* _What this task involves_
Without adding anything, give again the lines from the one holding "You are a computer-use" through the final line of the records, exactly, with both ends included and pictures dropped.

[Collected data]
* * * * * * *
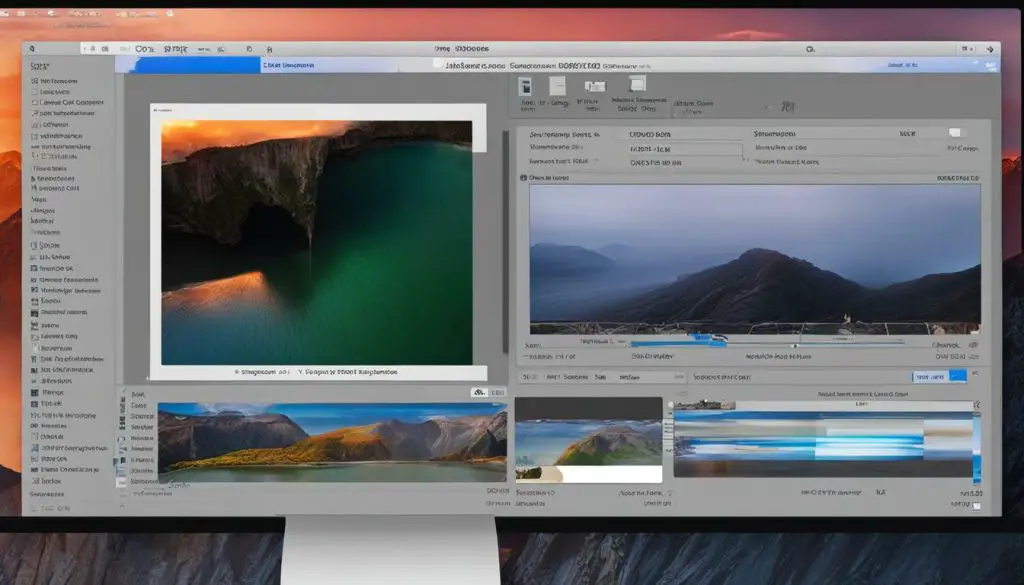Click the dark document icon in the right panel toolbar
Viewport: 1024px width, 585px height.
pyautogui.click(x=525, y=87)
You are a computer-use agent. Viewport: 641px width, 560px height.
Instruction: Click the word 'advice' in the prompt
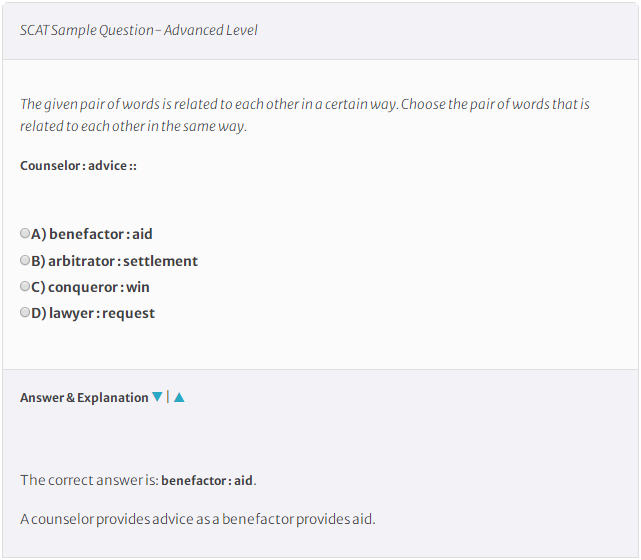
* * * * * * *
* _Answer to this exercise_
You are a computer-use agent. Viewport: 641px width, 560px height.
Instruction: Click the word 'advice' in the prompt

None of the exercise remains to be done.